Severo e sua prima Bibiana encarnam as mudanças que, tardiamente, chegam até os moradores de Água Negra. Aos poucos, a consciência da injustiça e da exploração a que estavam submetidos irá ganhar espaço entre as novas gerações, desafiando o sentimento de gratidão que mantinha os mais velhos presos à condição de escravizados mesmo décadas após a abolição. A revolta de Severo e sua formação política são bem construídas e nos falam da importância da ação coletiva, do papel de sindicatos e associações, da valorização e resgate da memória e da história como potência de transformação. Bibiana se torna professora, dá sequência ao sonho de Zeca de levar educação às crianças de Água Negra. 

Itamar nos apresenta personagens complexos e explora as contradições que nos constituem como humanos. Sem romantizar o povo negro, nos fala de violência de gênero e da condição das mulheres no trabalho e na casa. As personagens têm seus segredos e, por isso mesmo, não são planas. A profundidade do romance está em sua simplicidade e honestidade ao tirar do silêncio personagens que tiveram suas línguas, suas famílias, sua  história, por tanto tempo, decepadas.

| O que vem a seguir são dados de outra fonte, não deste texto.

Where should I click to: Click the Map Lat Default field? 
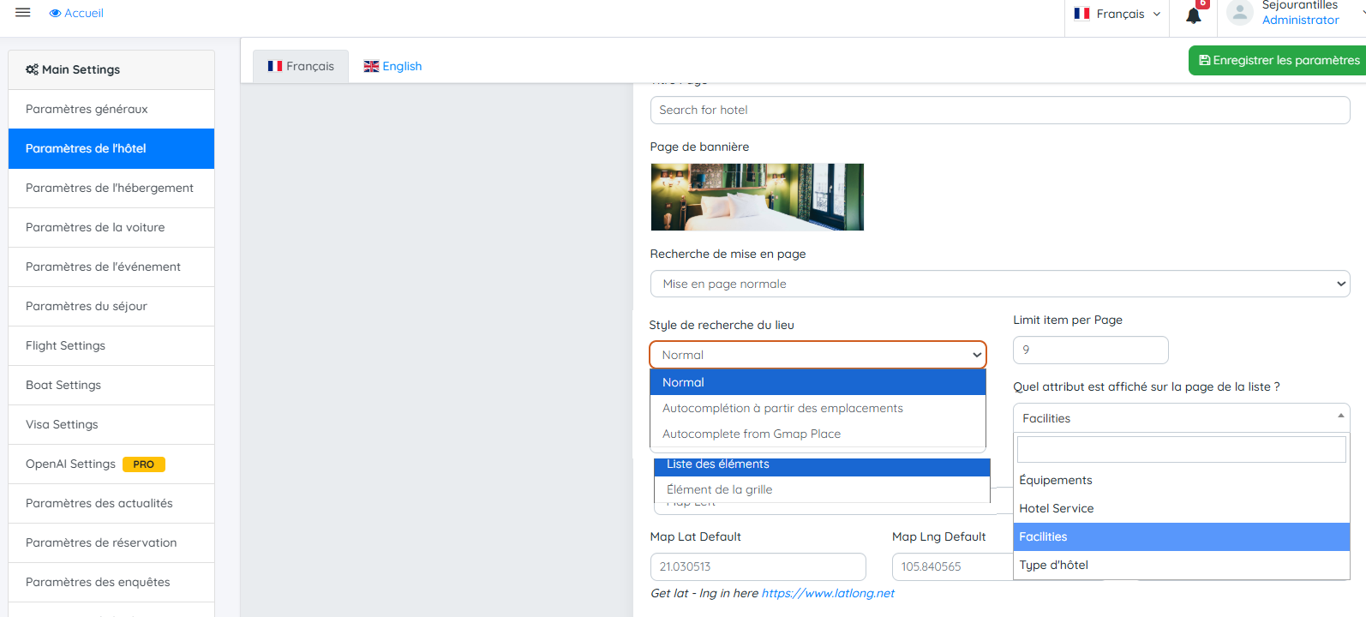(x=758, y=566)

Torto Arado, de Itamar Vieira Júnior, é uma leitura  daquelas que nos conecta com o Brasil, com os Brasis, principalmente aqueles dos cenários rurais, dos interiores, das gentes simples, sofridas, das gentes que ao longo dos séculos de história desse país permaneceram sem voz e sem vez. Torto Arado é potente na sua denúncia da permanência da escravidão e da exploração do povo negro, mas é também poético ao nos apresentar a riqueza do imaginário místico religioso dos encantados e encantadas do Jarê. É rico na descrição das paisagens do sertão baiano, seus animais, sua vegetação, mas também na descrição das marcas da vida no corpo dos trabalhadores e trabalhadoras que cultivam uma terra cujos possuidores insistem em deixar claro jamais poderá lhes pertencer. A história de Bibiana, Belonísia, Zeca Chapéu Grande, Severo, é a história de uma parte do Brasil que precisa ser contada, precisa ser conhecida, para que possamos, quem sabe, virar a página do racismo e da desigualdade na qual, em 2020, ainda nos encontramos.

*****

Agradeço a querida Fabiana Tonin que me presenteou com este livro! Na vida, há encontros que também são presentes. Considero o nosso, no ambiente do trabalho, um desses presentes. Como colegas de trabalho partilhamos projetos, angústias e alegrias na construção diária de uma educação pública de qualidade. E para além do trabalho, temos compartilhado muita conversa boa a partir da literatura. Em tempos de distanciamento, de pandemia e de pandemônio, sempre que possível faça-se presente através de um bom livro para aqueles que você ama! Dê livros de presente!